Las opciones terapéuticas han evolucionado significativamente durante la última década. La quimioterapia continúa siendo el tratamiento de primera línea en muchos pacientes y puede combinarse con radioterapia o inmunoterapia, dependiendo del subtipo y del estadio de la enfermedad.
“El tratamiento se personaliza para cada paciente y puede involucrar diferentes combinaciones de estas modalidades terapéuticas”, explica Balboa.
En los casos más agresivos o resistentes, la investigación médica ha impulsado terapias innovadoras como la CAR-T, una técnica que modifica genéticamente los linfocitos del propio paciente para que reconozcan y destruyan las células cancerosas. Esta estrategia permitió que Sam Neill alcanzara una remisión después de que la quimioterapia dejara de ser efectiva, convirtiéndose en uno de los ejemplos más conocidos del potencial de la medicina personalizada.

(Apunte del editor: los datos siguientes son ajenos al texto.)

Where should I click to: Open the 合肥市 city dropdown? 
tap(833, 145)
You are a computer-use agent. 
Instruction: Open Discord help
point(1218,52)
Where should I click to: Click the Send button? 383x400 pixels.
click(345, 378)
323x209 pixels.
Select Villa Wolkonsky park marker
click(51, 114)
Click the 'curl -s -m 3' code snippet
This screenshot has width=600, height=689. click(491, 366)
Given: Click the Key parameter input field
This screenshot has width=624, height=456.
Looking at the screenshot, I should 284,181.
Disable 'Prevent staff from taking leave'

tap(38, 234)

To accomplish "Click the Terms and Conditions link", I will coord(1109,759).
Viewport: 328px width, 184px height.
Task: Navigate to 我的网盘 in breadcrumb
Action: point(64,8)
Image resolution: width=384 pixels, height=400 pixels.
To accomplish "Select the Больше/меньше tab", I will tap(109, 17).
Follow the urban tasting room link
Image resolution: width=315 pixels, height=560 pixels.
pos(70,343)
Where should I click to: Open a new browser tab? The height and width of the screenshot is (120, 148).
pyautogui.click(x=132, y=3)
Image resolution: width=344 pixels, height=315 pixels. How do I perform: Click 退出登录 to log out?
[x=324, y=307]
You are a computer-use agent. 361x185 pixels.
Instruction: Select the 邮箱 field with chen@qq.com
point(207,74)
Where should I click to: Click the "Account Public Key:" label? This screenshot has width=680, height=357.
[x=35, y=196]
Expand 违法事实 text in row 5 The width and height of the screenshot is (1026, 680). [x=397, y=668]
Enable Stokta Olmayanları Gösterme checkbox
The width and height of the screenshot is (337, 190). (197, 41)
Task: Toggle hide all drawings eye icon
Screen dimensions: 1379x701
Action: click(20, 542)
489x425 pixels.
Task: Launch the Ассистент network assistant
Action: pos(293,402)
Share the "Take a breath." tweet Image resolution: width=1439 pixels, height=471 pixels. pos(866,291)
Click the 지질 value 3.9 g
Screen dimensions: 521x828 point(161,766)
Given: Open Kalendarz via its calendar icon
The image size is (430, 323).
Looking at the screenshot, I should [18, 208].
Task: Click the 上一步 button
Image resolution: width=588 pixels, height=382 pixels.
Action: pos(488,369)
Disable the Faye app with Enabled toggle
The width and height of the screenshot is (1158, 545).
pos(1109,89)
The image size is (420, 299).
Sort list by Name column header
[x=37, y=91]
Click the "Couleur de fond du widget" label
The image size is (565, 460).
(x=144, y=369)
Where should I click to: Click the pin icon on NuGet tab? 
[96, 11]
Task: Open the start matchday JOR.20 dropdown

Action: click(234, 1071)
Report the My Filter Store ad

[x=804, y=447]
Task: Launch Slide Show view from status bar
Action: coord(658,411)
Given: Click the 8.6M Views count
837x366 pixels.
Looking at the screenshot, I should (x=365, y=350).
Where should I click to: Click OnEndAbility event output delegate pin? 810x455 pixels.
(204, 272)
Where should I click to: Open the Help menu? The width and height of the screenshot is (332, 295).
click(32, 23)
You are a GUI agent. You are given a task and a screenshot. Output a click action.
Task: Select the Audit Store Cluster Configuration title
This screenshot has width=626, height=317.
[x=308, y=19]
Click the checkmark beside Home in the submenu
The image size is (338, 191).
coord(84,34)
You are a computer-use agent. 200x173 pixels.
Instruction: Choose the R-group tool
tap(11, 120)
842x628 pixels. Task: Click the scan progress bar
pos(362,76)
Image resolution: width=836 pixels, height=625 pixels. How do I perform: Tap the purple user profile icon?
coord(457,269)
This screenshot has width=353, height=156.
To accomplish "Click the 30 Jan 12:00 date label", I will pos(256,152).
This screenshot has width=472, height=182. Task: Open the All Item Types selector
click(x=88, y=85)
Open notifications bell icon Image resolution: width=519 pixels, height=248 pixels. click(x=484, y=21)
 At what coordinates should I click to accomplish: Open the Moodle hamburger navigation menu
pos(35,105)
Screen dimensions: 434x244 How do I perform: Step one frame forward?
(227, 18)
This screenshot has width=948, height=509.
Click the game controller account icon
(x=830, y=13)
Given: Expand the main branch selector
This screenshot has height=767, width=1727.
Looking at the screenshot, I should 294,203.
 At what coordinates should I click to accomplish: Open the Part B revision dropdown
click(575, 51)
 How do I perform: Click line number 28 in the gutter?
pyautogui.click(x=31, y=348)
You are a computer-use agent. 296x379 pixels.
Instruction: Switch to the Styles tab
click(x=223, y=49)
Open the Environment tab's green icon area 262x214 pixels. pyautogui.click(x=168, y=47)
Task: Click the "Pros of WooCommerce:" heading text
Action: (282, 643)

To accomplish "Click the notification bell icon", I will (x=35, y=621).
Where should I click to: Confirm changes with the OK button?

Pese a estos avances, los especialistas coinciden en que el factor más determinante continúa siendo el diagnóstico temprano. Cuanto antes se identifica el tipo de linfoma, mayores son las posibilidades de controlar la enfermedad y mejorar la calidad de vida del paciente.
En Bolivia todavía no existe un registro actualizado sobre la incidencia del linfoma. No obstante, estadísticas de la Organización Mundial de la Salud correspondientes a 2020, indican que esta enfermedad ocasionó 219 fallecimientos ese año en el país.
Ante este escenario, Balboa considera indispensable fortalecer la investigación y la generación de estadísticas nacionales para conocer cuáles son los subtipos más frecuentes y evaluar si los tratamientos aplicados ofrecen resultados similares a los observados en estudios internacionales.
La historia de Sam Neill deja un legado que va más allá del cine. Su batalla contra un raro linfoma no Hodgkin recuerda que detrás de los avances médicos aún existen desafíos importantes en el diagnóstico oportuno, el acceso a tratamientos especializados y la investigación de enfermedades poco frecuentes que, aunque afectan a una minoría de pacientes, pueden tener consecuencias devastadoras si no se detectan a tiempo.